Yeah, we think that it's terrific for these patients that have had no options, that there is interest and competition, but we are very confident that our molecule will prove to be the best in class. The first thing we built when we were founded six years ago was a strong research group. That's why our whole portfolio is homegrown. We learned early on that every element of gene therapy can be optimized, choosing the right capsid and the right elements in the DNA sequence, including the precise sequence of the gene, the promoter complex, and other regulatory elements. All those and then manufacturability is another key component when you're designing the gene therapy. In both our gene therapy programs, TN-201 and TN-401, we have optimized all these elements.

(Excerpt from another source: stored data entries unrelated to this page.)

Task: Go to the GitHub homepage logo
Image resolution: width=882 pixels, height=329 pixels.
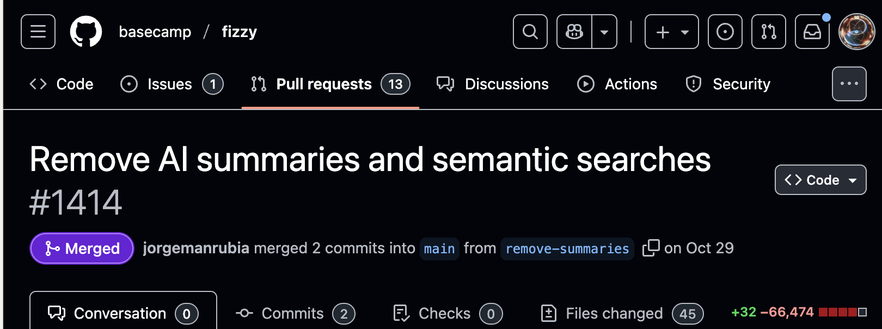Action: pyautogui.click(x=86, y=32)
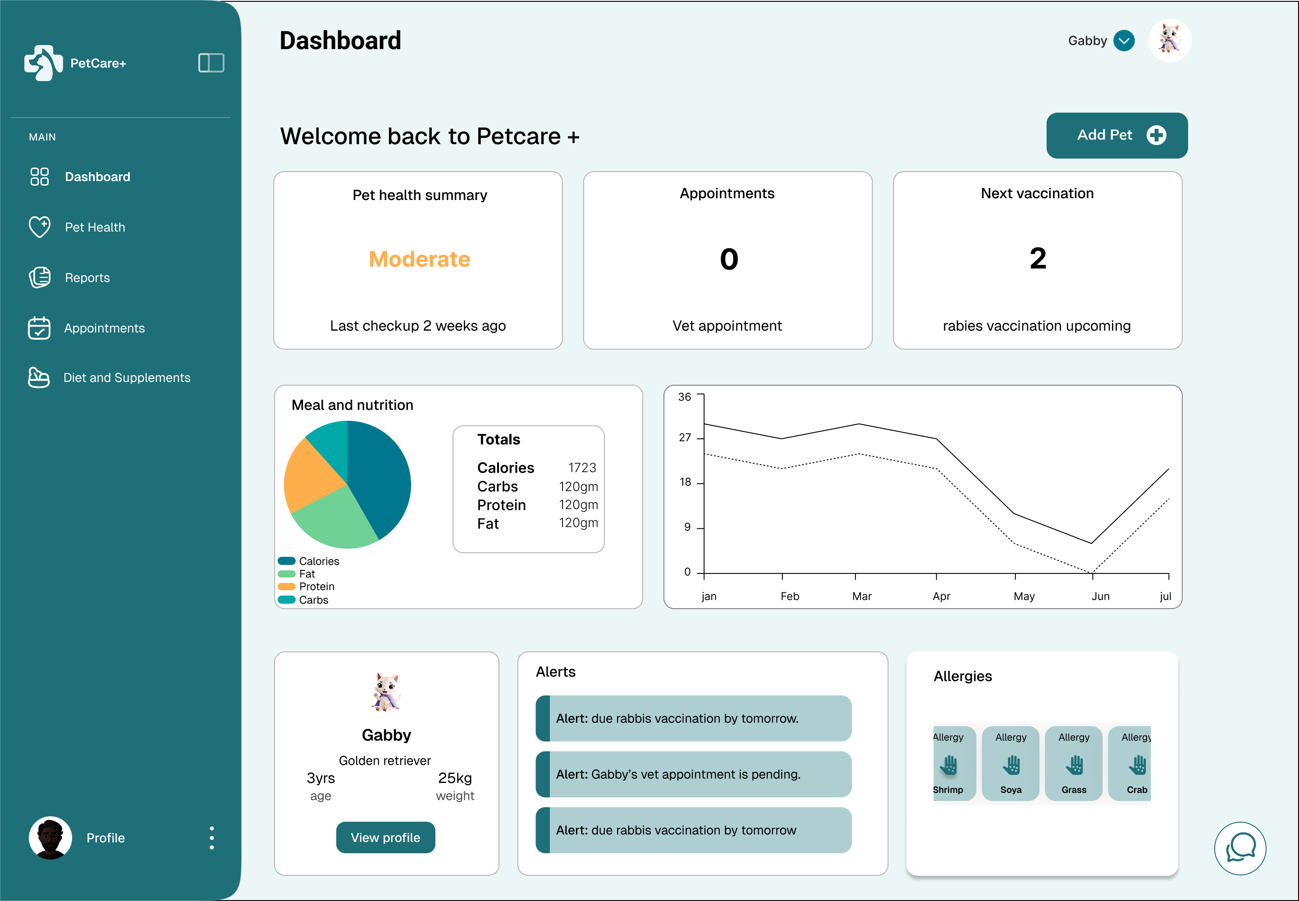Click Gabby's cat avatar in the header
This screenshot has height=901, width=1299.
tap(1170, 41)
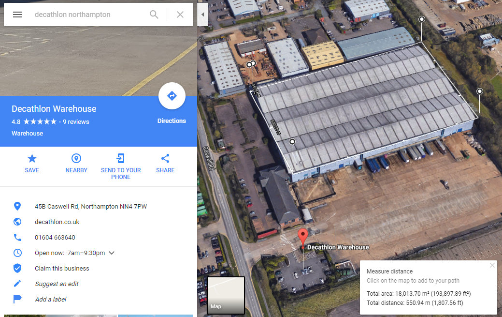Save the place with star icon
Viewport: 502px width, 317px height.
pyautogui.click(x=32, y=163)
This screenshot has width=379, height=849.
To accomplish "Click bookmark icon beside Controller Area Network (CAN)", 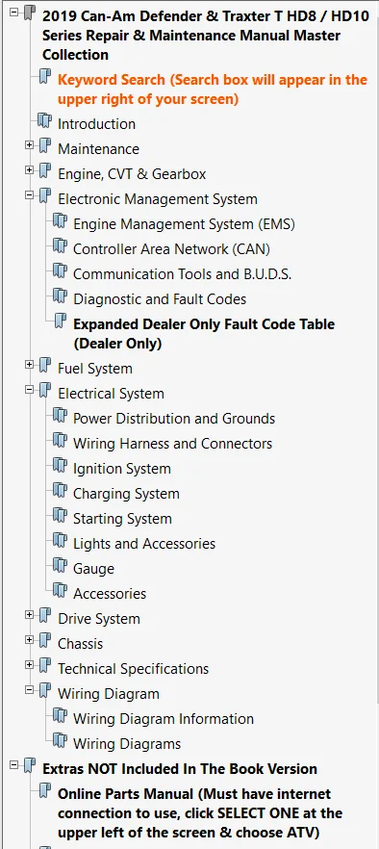I will pyautogui.click(x=60, y=246).
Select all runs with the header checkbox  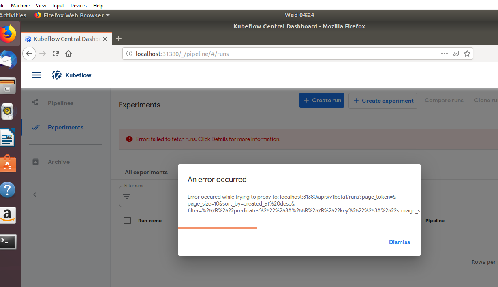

We've compared head-to-head different versions, tested them in animal models for efficacy and tolerability, and that gives us confidence that we will have the best-in-class molecule.

Joohwan Kim
Senior Equity Research Associate, Canaccord Genuity

One more question regarding strategy. Are you looking to potentially partner any of these programs in the future, or [inaudibe] ?

Leone Patterson
Chief Financial and Business Officer, Tenaya Therapeutics

Yeah. Thank you. Yeah. Certainly, there's a lot of interest in all of our programs, as you can imagine, as they're entering the clinic. And I would just say that's probably the main point. The second point is that TN-301, as you saw, was three million patients potentially that you could affect, and the drug development for that program is, this is for HFpEF, can be challenging to do that on your own as a small company. So that one probably lends itself the best for finding a strategic partner at some point in the drug development future for that program. And there is a lot of interest, like I said, in all of the programs.